This recipe is a shepherd’s pie, and the best recipe I have for one, at that. It is also the most labor intensive recipe here, but makes a special winter supper.


  1. Cook 3 medium potatoes (like Russet or Yukon) until they can be mashed properly. Set aside.
  2. Cook 1/2 cup brown or green lentils until they are tender. (I steam mine.) Set aside.
  3. In a medium sauce pan, heat 2 tablespoons olive oil over medium-high heat.
  4. Saute 1 diced small onion, 3 chopped carrots, 1/2 cup shredded spinach, 1 chopped stalk celery, and 1 chopped large tomato, until carrots are tender.
  5. Stir in lentils, 1/2 teaspoon dry basil (or 1 tablespoon fresh), 1/2 teaspoon salt, and 1 tablespoon soy sauce.
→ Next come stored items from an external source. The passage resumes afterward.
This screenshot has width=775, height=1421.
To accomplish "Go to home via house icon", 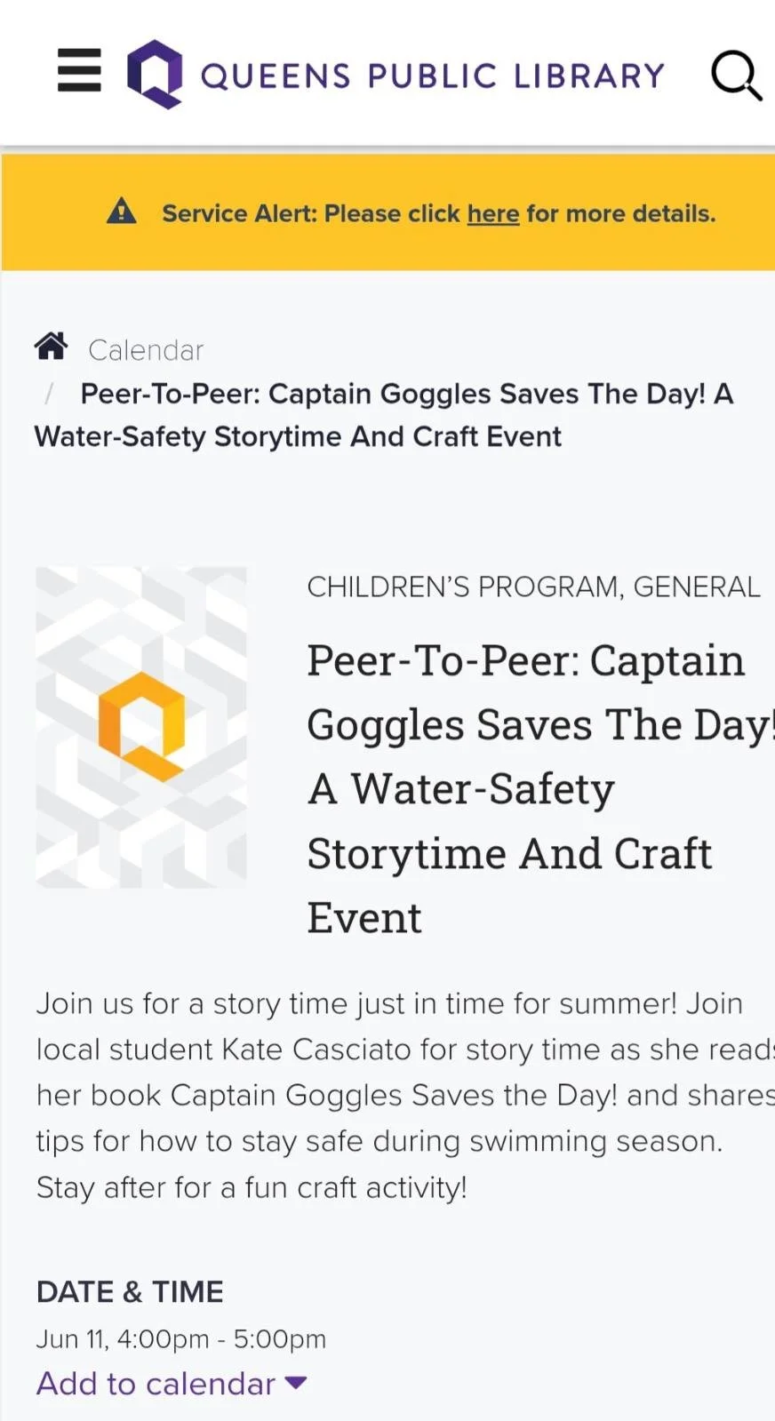I will coord(52,346).
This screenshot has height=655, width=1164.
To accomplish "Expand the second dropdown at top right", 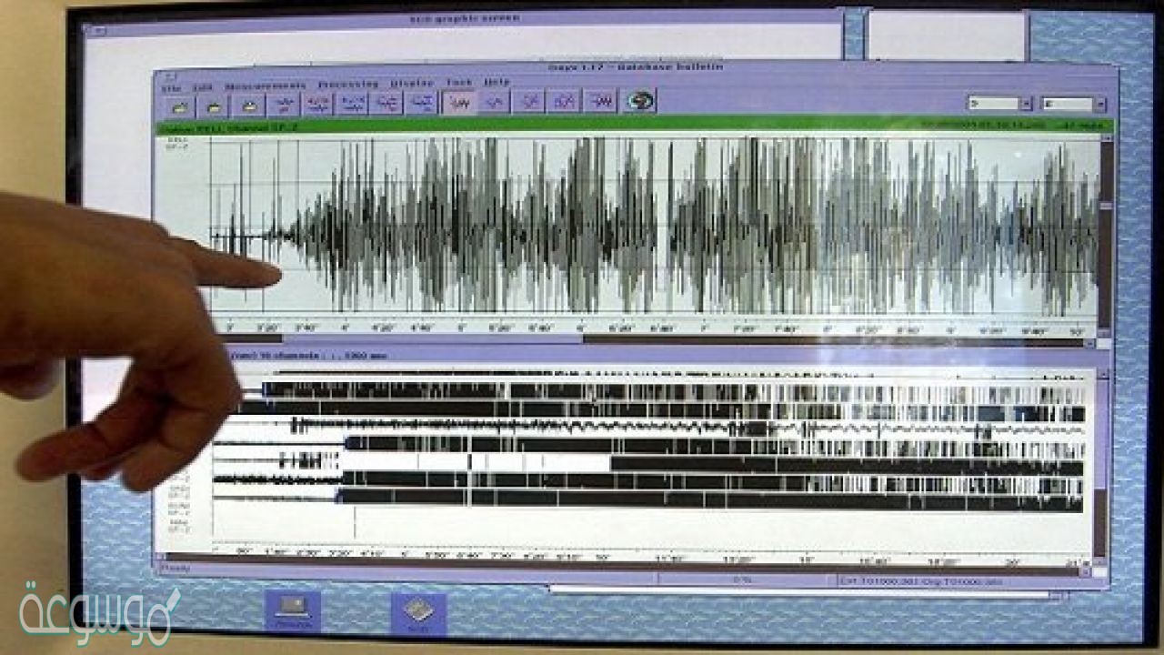I will click(x=1099, y=105).
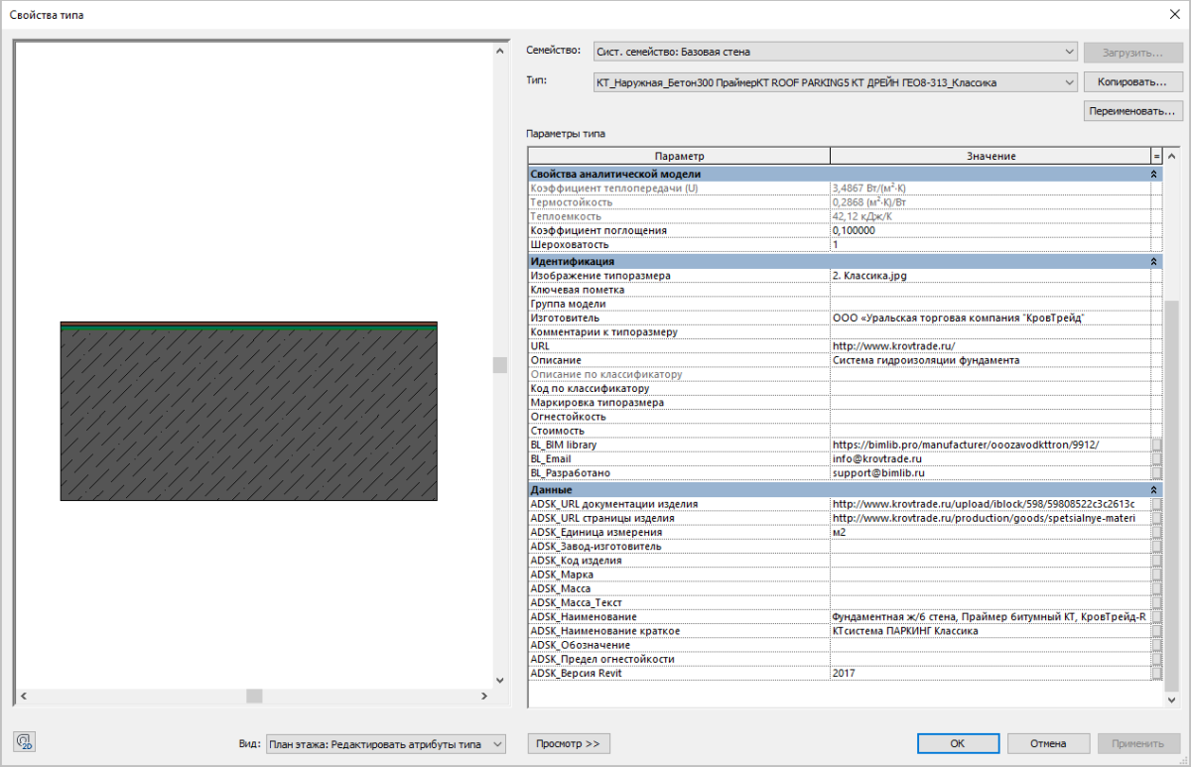The image size is (1191, 767).
Task: Click the Копировать button
Action: point(1132,82)
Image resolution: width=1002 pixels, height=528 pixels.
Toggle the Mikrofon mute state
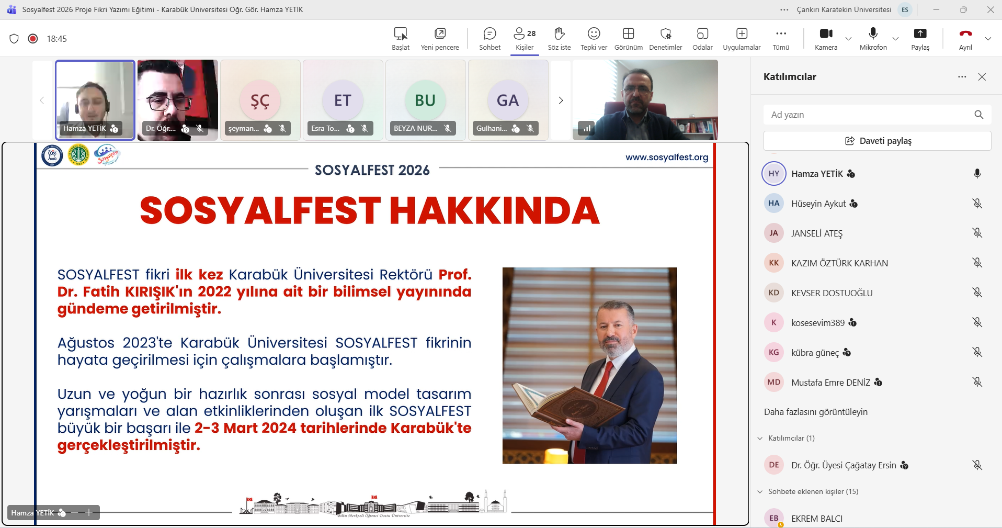pyautogui.click(x=873, y=39)
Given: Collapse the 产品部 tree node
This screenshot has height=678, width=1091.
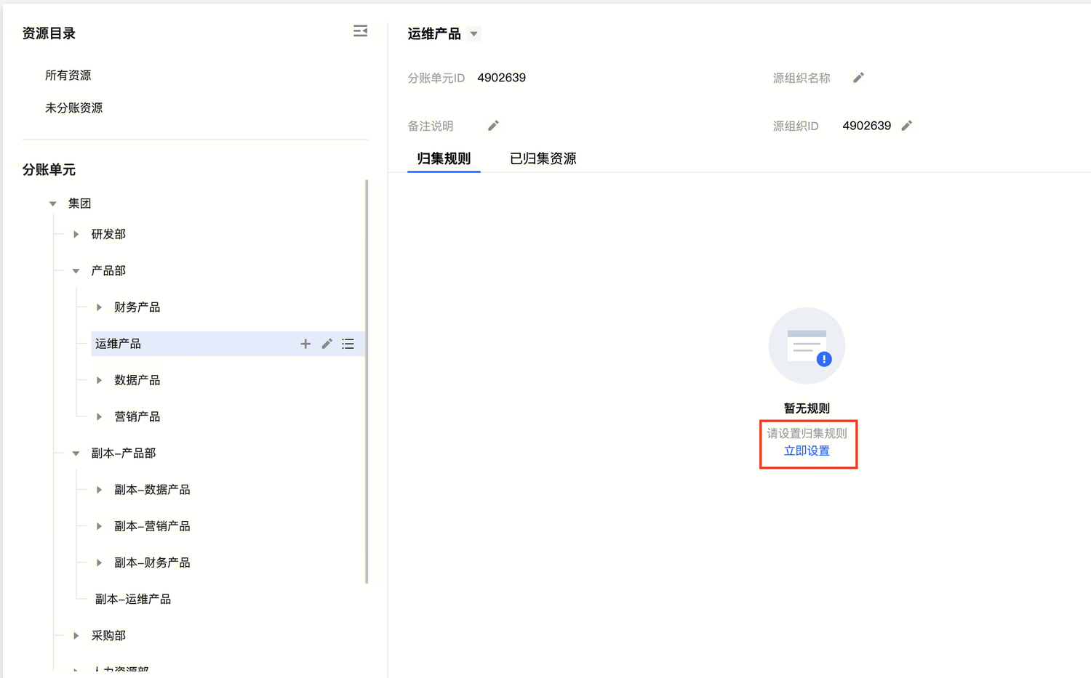Looking at the screenshot, I should point(76,271).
Simmer until the liquid evaporates and no more.
  6. Meanwhile, mash together the potatoes, 1/4 cup milk (soy or rice works well, too), 1 tablespoon butter or olive oil, and salt to taste.
  7. Oil a deep pie dish and spoon in the lentils. Top with the mashed potatoes and smooth over.
  8. Bake for 15-20 minutes at 350F, until the top is browned. Broil if necessary, at end.
  9. Meanwhile, in the rinsed-out sauce pan, heat 1 tablespoon butter or olive oil over medium-high heat. Saute 1 small minced onion and 6 minced mushrooms until soft.
  10. Stir in 2-3 tablespoon soy sauce, a pinch dry basil, a pinch dry dill, and pepper to taste.
  11. Remove from heat and work in 1/3-1/2 cup flour. Slowly whisk in 1 1/3 cups veggie, chicken, or beef stock.
  12. Return to heat and continue stirring until the gravy has thickened.
  13. Remove from heat and whisk in 1 teaspoon mellow miso. Optionally, puree gravy. I do this so my kids don’t see the mushrooms.
  14. Serve lentil pie wedges smothered with gravy.

One thought on “Excellent Lentils

  1. I’m so glad you re-posted. I need lentil recipes. Not a huge fan of lentil soup, so I like that you incorporated them into sloppy Joshuas and posted some other formats for eating.